Exercise directions
Beginning with the line that includes "Where should I" and ending with the last line, print the records exactly, leaving every picture out.

Excerpts from a dataset
=====
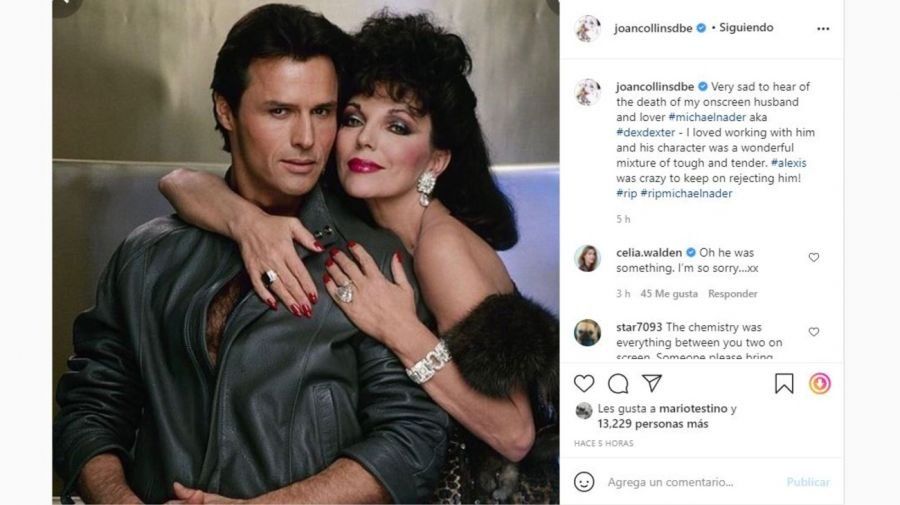The width and height of the screenshot is (900, 505).
Task: Share the post with paper plane icon
Action: pos(652,384)
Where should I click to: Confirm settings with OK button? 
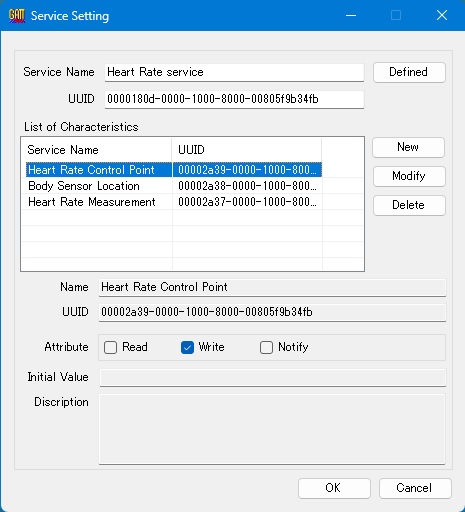coord(334,488)
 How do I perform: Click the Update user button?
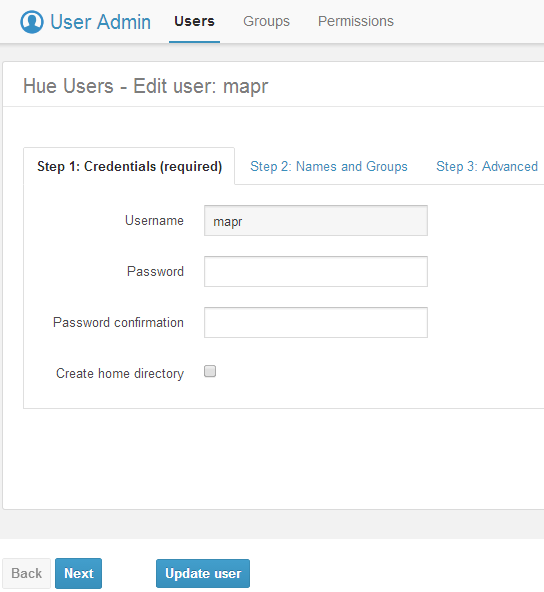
=====
Finished task
Where should I click to: Confirm settings with OK button? 
coord(334,488)
 How do I perform: Click the Update user button?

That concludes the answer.